A set of three brothers are due to marry a set of three sisters, until one of the brothers starts to realise that they are all reincarnations from 600 years earlier and the wrong couples are about to get married. You got it right! 600 years, it is. When a bald and debauched prince fantasized about a pretty princess and play-acted enough to woo her. In essence, he is only making all out efforts to appropriate his neighbouring kingdom, which belongs to her. Now this princess has two other sisters who get besotted by a guruji dance teacher and a bodyguard. Their hopes come crumbling down when a devious calculating mind of a man plays killjoy, resulting in the marriages not taking place and everybody getting killed in a bizarre accident.

When three middle-aged male brothers (Akshay, Bobby, Riteish) — one of them is nearly 60 — begin to pass off as young loveable happy-go-lucky souls all out to have fun with nubile sisters (Kriti Sanon, Kriti Kharbanda, Pooja Hegde), you do a double take at the grey stubble that one of the actors sports. Thankfully, guessing where the audience might be headed, the girls’ father (Ranjeet) admonishes quite early in the film with a “Tumhe sharm nahin aati? Apne se adhi umr ki ladkiyon se shadi ki baat sochte huye?” But that’s about it. Doing away with the beard and donning trendy outfits, they continue to act, behave and utter nonsensical one liners. That too, desperately. The girls, who are all smart and perfect shaped, also get fooled by their asinine behaviour.

It would still have been passable if the back and forth treatment of an apology of a script had given us some laughs, and a few moments to chew on.
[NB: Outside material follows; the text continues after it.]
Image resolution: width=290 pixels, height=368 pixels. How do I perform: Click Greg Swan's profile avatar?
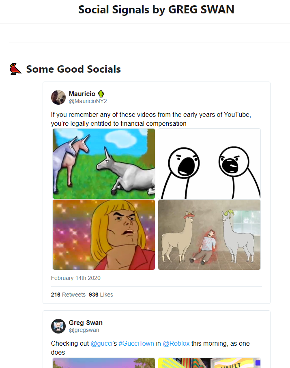(x=58, y=326)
Going back in time, the story doesn’t even give us some complete scenes to a logical conclusion as the narrative itself loses sight of some of the drama and the mindless track that it succumbs to.

That is really sad about a film that is lavishly mounted, and has some other great actors in the supporting cast too, such as Nawazuddin and Johnny Lever, who try and infuse some sense into the most inane plot.

But the coveted position of The Most Moronic and Daft Character has to be the one who is all agog with excitement to hog all the limelight. Obviously, it is Akshay Kumar and his machismo at work here. He being the lead, goes about his performing role most enthusiastically, and delivers mumbo jumbo in the name of dialogues, and still expects us to comprehend them too.

Deol, returning from deadwood, has even forgotten how to face the camera, and Deshmukh attempts at encashing some of the laughs he had generated in many of the double entendre lines he had mouthed in many of the potboilers in his career.

The women are all pretty and make the best use of their sexy but brainless roles. All three look their best, though at times, look uninterested and indifferent, and even make us believe that they’d rather be paired opposite some younger lot of heroes to achieve what they obviously have set out to — celebrity, stardom and precious little else.

If you have nothing better to do, and must watch a film, go watch a repeat of your favourite television show, no matter how taxing it may get. Wasting your time, money and energy on a film like Housefull 4 will possibly make you swear to be off cinema for some time at least!